__GIVEN PROBLEM__.
Output the lines starting at the one containing "1456x819 pixels." and ending at the one containing "Switch to the Subnet associations tab" as a Markdown table with the columns Position and Text, leaving out blank lines.

__RECORDS__.
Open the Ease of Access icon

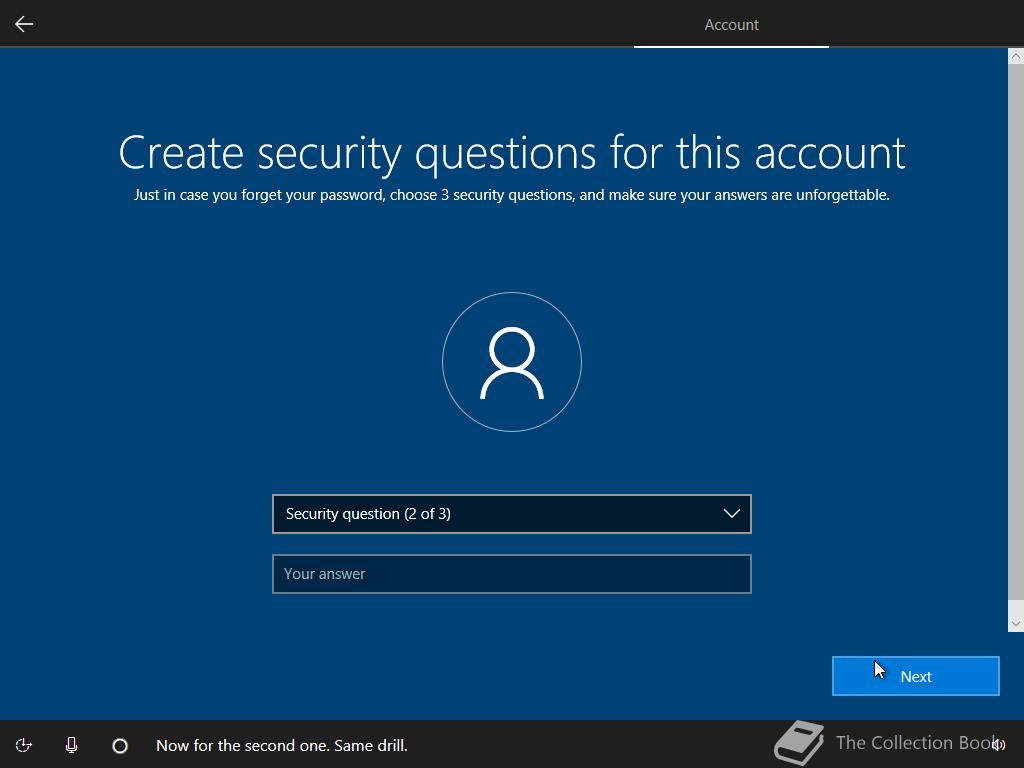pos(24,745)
==
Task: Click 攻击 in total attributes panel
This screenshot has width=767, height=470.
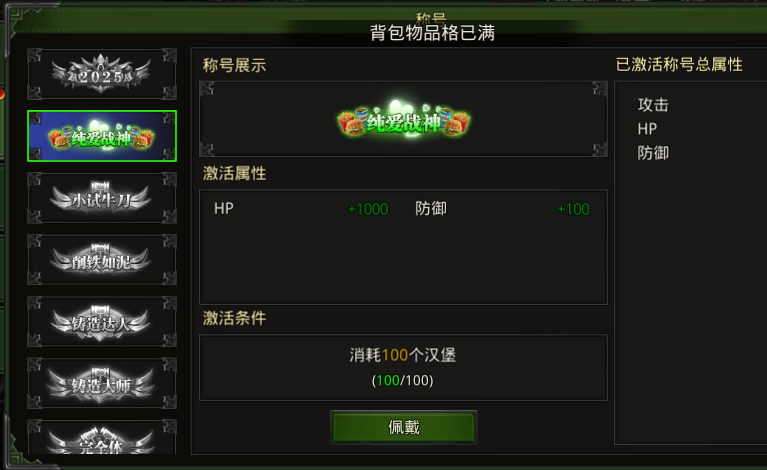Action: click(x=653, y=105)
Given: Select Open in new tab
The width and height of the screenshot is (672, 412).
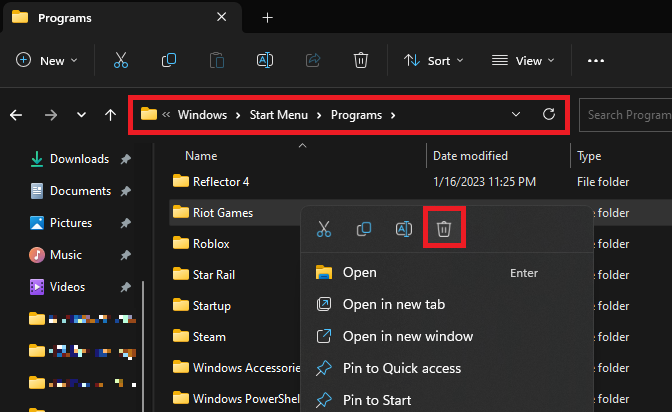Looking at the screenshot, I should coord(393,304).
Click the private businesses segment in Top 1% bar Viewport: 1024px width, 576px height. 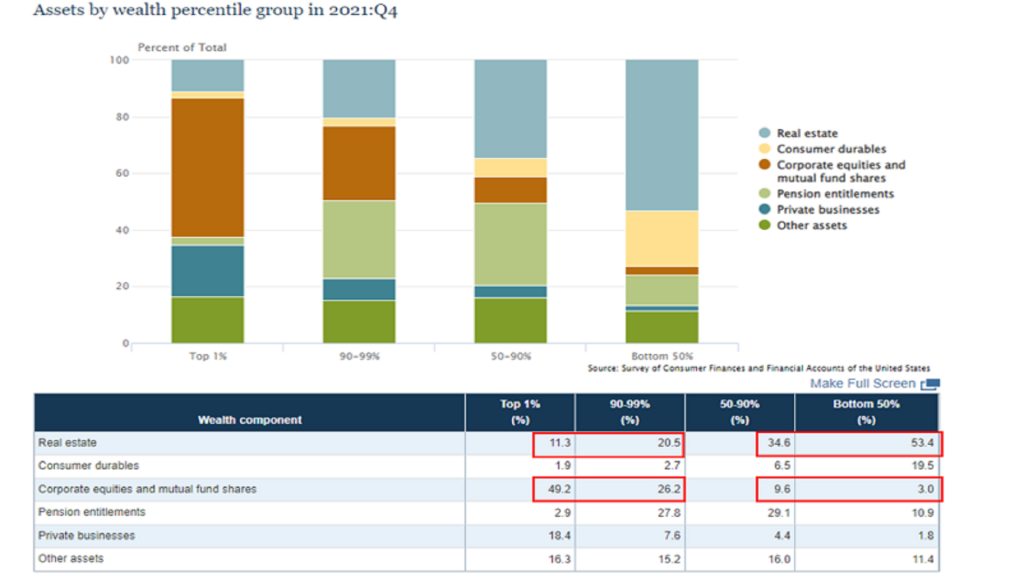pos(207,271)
* * *
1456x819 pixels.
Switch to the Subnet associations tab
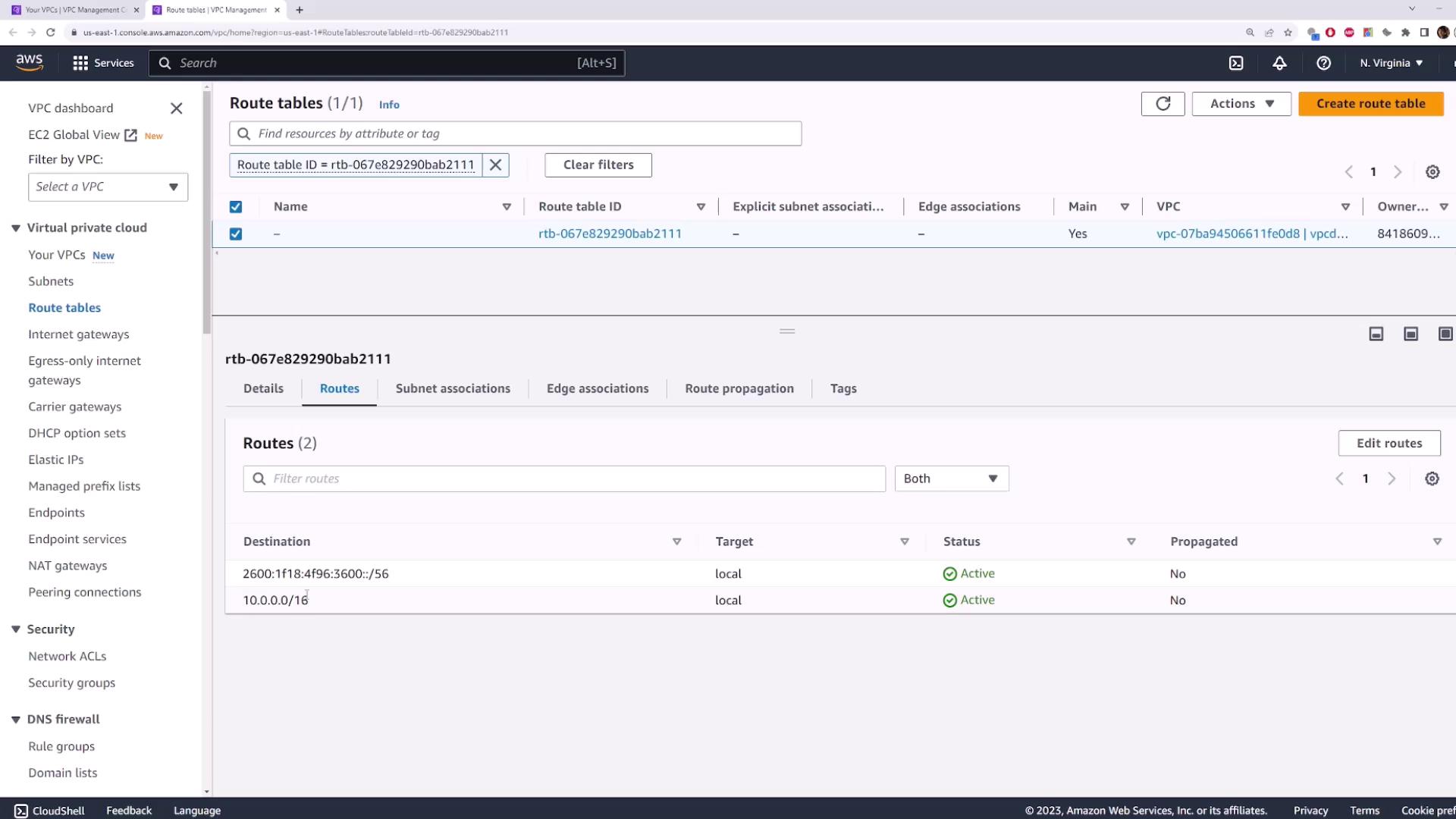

__RESPONSE__.
| Position | Text |
|---|---|
| 1 | 1456x819 pixels. |
| 2 | Switch to the Subnet associations tab |